According to Rahr, there is a historical explanation for Germany's Sonderverhältnis, or special relationship, with Russia, which appears to have survived two devastating world wars. (Russia puts its dead from the last one at 27 million. The fact that Germany isn't a geopolitical rival to Russia, like the US, may also help.)

"Germany has a special relationship with Russia over centuries, going back not just to Bismarck, but to the Russian kings. We have closer links than the French, the Swiss, or the Austrians, and the Poles and the Swedes," Rahr says. "Education and German universities are less critical of Russian history, more interested in the allure of Russia, and more understanding of Russia's role in Europe than in other countries," he adds.

Over the past two years Merkel has demonstrated that her politics are every bit as pro-Russian as Schröder's. She has consolidated several of the deals begun by the Schröder administration. She is pressing ahead with Nord Stream.
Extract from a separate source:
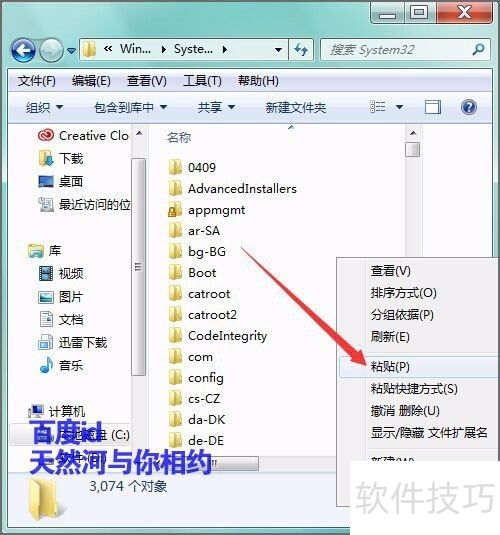Open the address bar history dropdown
This screenshot has width=500, height=535.
pos(278,50)
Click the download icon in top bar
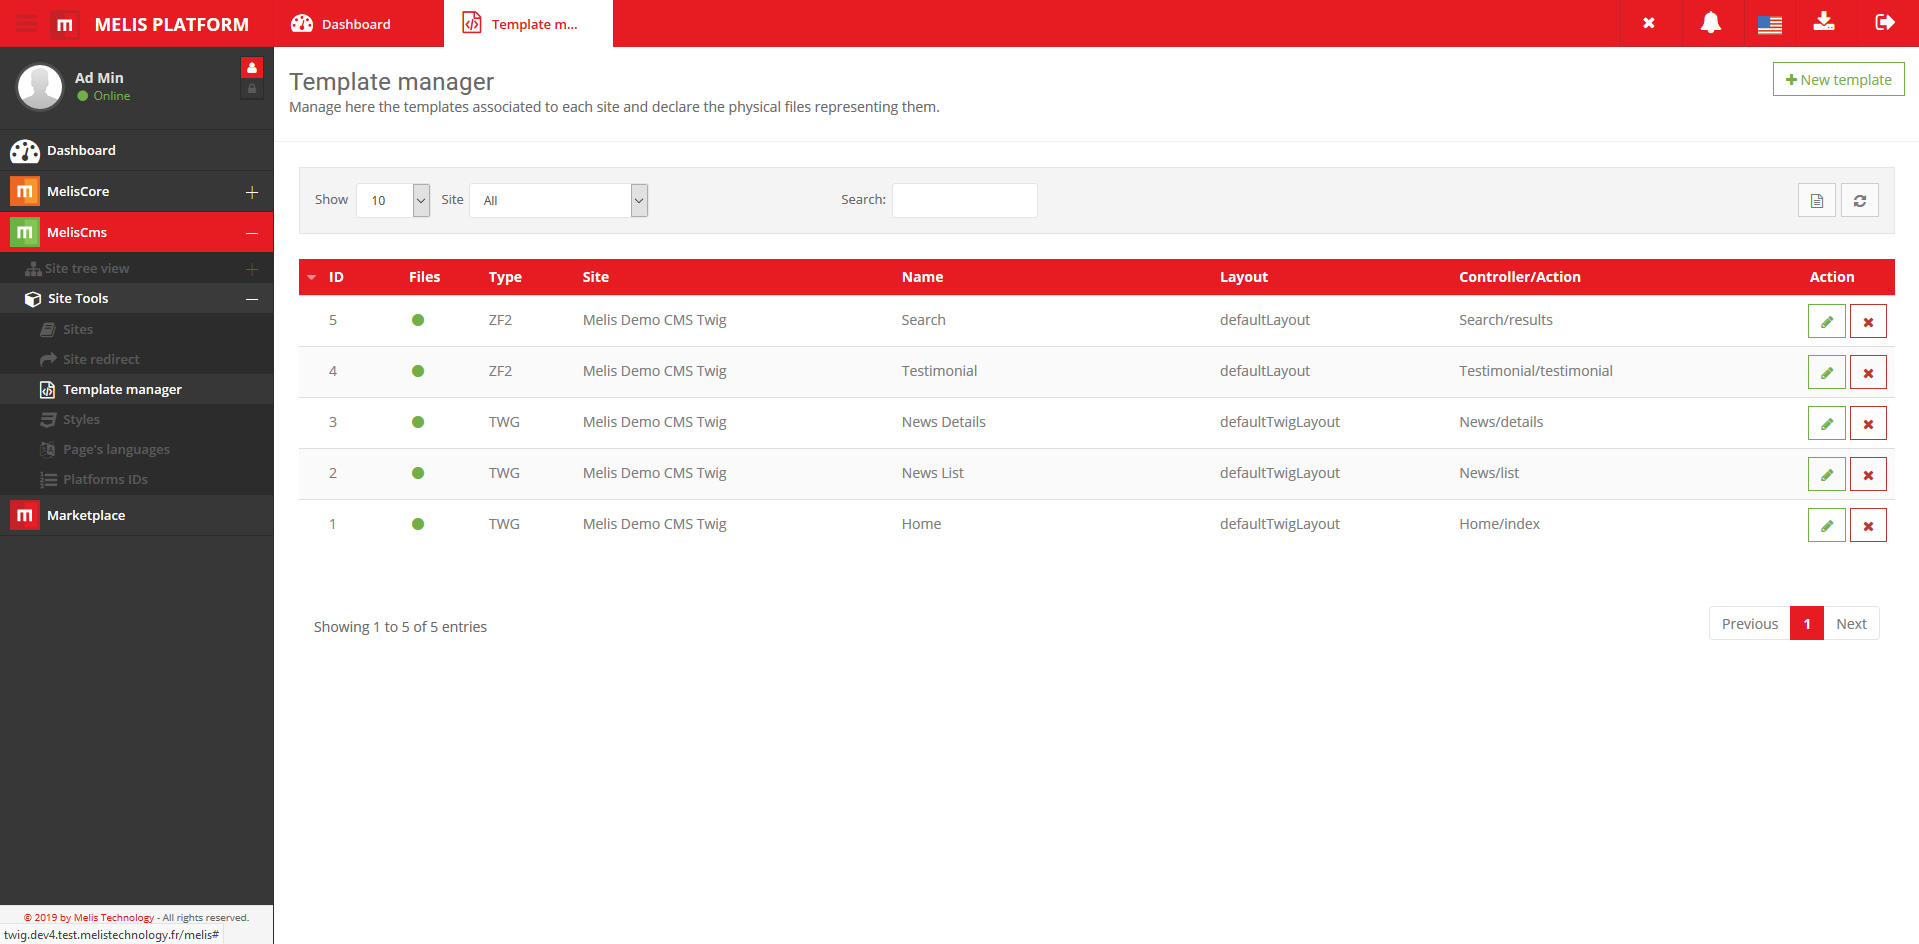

Merkel is also firmly opposed to extending Nato membership to Ukraine or Georgia – a red line for the Kremlin, which now says it is entitled to a zone of influence in its near abroad. Merkel has also recently indicated that she is not averse to Gazprom investing in Germany.

She still talks about human rights, of course. When Russia's president Dmitry Medvedev visited Germany over the summer, Merkel called for an investigation into the murder of the activist Natalia Estemirova, who was abducted in July from her home in Chechnya's Grozny and shot.

Merkel may not be buddies with Medvedev. But she clearly prefers dealing with him to meeting Putin. As everyone in Russia knows, however, Medvedev is not actually the man in charge.